The records that follow must be repeated exactly, line by line.

(Records shown Opens)

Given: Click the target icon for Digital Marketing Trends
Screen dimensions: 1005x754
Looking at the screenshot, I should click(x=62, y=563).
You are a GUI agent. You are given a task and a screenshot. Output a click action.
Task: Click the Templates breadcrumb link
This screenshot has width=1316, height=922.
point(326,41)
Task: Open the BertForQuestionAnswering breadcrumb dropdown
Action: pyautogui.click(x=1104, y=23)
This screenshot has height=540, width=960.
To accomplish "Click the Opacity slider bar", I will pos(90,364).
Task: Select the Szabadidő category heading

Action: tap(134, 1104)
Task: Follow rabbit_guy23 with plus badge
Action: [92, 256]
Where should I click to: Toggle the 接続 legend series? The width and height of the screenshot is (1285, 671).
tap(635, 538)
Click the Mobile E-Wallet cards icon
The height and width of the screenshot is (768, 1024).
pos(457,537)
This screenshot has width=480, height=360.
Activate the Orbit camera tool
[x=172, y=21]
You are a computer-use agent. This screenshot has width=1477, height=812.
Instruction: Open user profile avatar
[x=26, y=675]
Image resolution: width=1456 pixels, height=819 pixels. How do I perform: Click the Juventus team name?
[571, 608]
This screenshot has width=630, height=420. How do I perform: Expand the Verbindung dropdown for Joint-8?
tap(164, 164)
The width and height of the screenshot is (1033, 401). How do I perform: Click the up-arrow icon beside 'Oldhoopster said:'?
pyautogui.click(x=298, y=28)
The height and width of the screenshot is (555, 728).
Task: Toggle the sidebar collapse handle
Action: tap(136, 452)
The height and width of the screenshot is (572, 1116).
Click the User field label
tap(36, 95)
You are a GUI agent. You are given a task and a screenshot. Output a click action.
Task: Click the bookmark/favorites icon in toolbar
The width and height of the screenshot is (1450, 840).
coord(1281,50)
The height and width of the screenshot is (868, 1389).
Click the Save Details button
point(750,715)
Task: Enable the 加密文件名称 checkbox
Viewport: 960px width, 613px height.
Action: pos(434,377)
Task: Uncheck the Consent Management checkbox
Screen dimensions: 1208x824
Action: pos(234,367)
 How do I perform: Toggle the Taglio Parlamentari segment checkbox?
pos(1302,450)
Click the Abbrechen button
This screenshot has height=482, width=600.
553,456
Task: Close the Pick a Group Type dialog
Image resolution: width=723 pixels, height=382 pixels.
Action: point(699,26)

(Records shown Closes)

## Response:
Given: Click the target icon for Digital Marketing Trends
Screen dimensions: 1005x754
Looking at the screenshot, I should click(x=62, y=563).
You are a GUI agent. You are given a task and a screenshot. Output a click action.
Task: Click the Templates breadcrumb link
This screenshot has width=1316, height=922.
point(326,41)
Task: Open the BertForQuestionAnswering breadcrumb dropdown
Action: pyautogui.click(x=1104, y=23)
This screenshot has height=540, width=960.
To accomplish "Click the Opacity slider bar", I will pos(90,364).
Task: Select the Szabadidő category heading

Action: tap(134, 1104)
Task: Follow rabbit_guy23 with plus badge
Action: [92, 256]
Where should I click to: Toggle the 接続 legend series? The width and height of the screenshot is (1285, 671).
tap(635, 538)
Click the Mobile E-Wallet cards icon
The height and width of the screenshot is (768, 1024).
pos(457,537)
This screenshot has width=480, height=360.
Activate the Orbit camera tool
[x=172, y=21]
You are a computer-use agent. This screenshot has width=1477, height=812.
Instruction: Open user profile avatar
[x=26, y=675]
Image resolution: width=1456 pixels, height=819 pixels. How do I perform: Click the Juventus team name?
[571, 608]
This screenshot has width=630, height=420. How do I perform: Expand the Verbindung dropdown for Joint-8?
tap(164, 164)
The width and height of the screenshot is (1033, 401). How do I perform: Click the up-arrow icon beside 'Oldhoopster said:'?
pyautogui.click(x=298, y=28)
The height and width of the screenshot is (555, 728).
Task: Toggle the sidebar collapse handle
Action: tap(136, 452)
The height and width of the screenshot is (572, 1116).
Click the User field label
tap(36, 95)
You are a GUI agent. You are given a task and a screenshot. Output a click action.
Task: Click the bookmark/favorites icon in toolbar
The width and height of the screenshot is (1450, 840).
coord(1281,50)
The height and width of the screenshot is (868, 1389).
Click the Save Details button
point(750,715)
Task: Enable the 加密文件名称 checkbox
Viewport: 960px width, 613px height.
Action: pos(434,377)
Task: Uncheck the Consent Management checkbox
Screen dimensions: 1208x824
Action: pos(234,367)
 How do I perform: Toggle the Taglio Parlamentari segment checkbox?
pos(1302,450)
Click the Abbrechen button
This screenshot has height=482, width=600.
553,456
Task: Close the Pick a Group Type dialog
Image resolution: width=723 pixels, height=382 pixels.
Action: point(699,26)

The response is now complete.